Registration Statement on Form S-1/A
Filed July 21, 2016
File No. 333-212438
Dear Donald Field:
This is Tech Central Inc.'s (the Company) response to your correspondence dated September 7, 2016 relating to the Company's Registration Statement on Form S-1 filed on July 21, 2016. For ease of reference, each of the Staff's comments is reproduced below, followed by our response.
Registration Statement Cover Page
1. We note your response to our prior comment 3 and reissue in part. Please revise footnote 1 to the Calculation of Registration Fee table. Rule 457(o) of the Securities Act does not appear to be the applicable subsection to calculate the fee associated with your common stock because you are registering a number of shares. Accordingly, please revise to indicate that you are registering under Rule 457(a) of the Securities Act. For guidance, refer to Rule 457(a) of the Securities Act and to Question 240.01 of the Securities Act Rules Compliance and Disclosure Interpretations.
RESPONSE
Revision was made accordingly.
Prospectus Summary, page 5
2. It does not appear that you have responded to our prior comment 6. Please revise to briefly disclose your current agreements with any consultants, or remove the references to outside consultants.
RESPONSE
We have removed references to outside consultants.
Risk Factors, page 8
3. Please revise to include a risk factor disclosing that your auditors have issued a going concern opinion on your audited financial statements.
RESPONSE
Risk factor was added accordingly.
Selling Security Holders, page 12
4. We note your response to our prior comment 7 and reissue. We note the June 30, 2016 reference dates. Please revise this section to provide this information as of a more recent date.
RESPONSE
Revised accordingly.
5. Your response to our prior comment 8 appears to indicate that the natural persons controlling Tala Media Corp. had a material relationship with the company in regard to supplying equipment and media. If so, please revise to identify each such natural person and describe the nature of any material relationship. Alternatively, please clarify your response.
RESPONSE
Equipment was acquired from Tala Media Corp. and additional media in the normal course of business. Other than the fact that Tala Media corp. was issued 200,000 shares for services rendered to the Company and the President of Tala Media corp., Jesse Acuna, acquired an additional 75,000 shares; the natural persons who control such entity have had no material relationship with the company or any affiliates within the past three years.

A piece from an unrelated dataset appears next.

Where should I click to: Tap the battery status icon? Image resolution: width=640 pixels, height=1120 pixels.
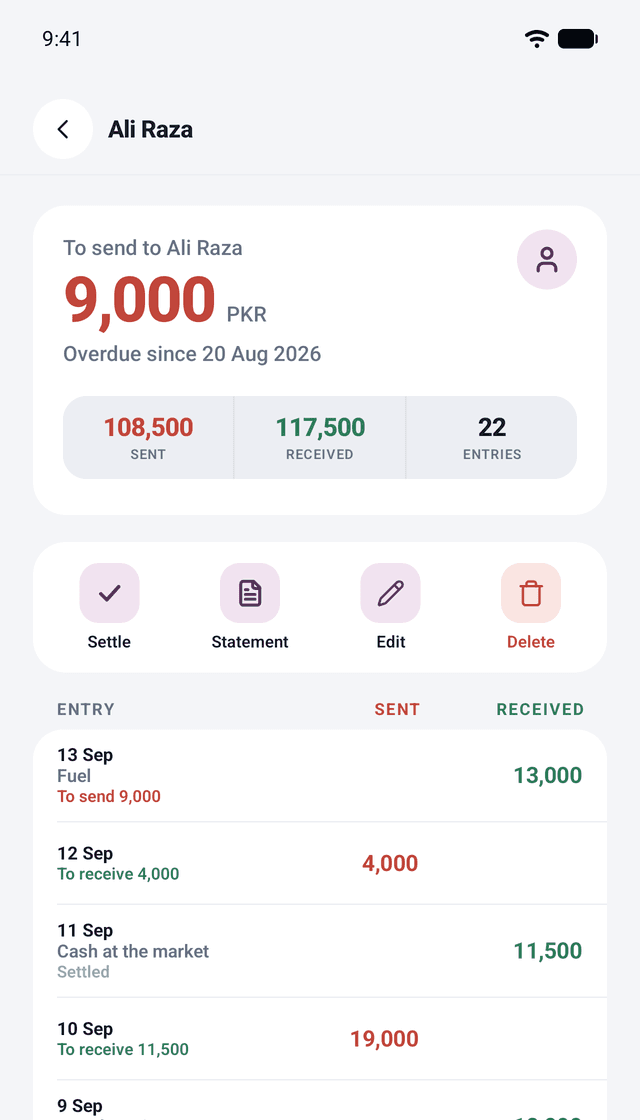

The footnote on page 13 was revised to reflectwho has voting rights and dispositive power with regards to the shares held by Tala Media Corp.
Security Ownership of Certain Beneficial Owners, page 24
6. We note your response to our prior comment 13 and reissue. Please revise to provide the required information as of the most recent practicable date. Refer to Item 403 of Regulation S-K.
RESPONSE
Revised accordingly.
Sincerely,
/s/ Joseph Lewis
CEO, Tech Central, Inc.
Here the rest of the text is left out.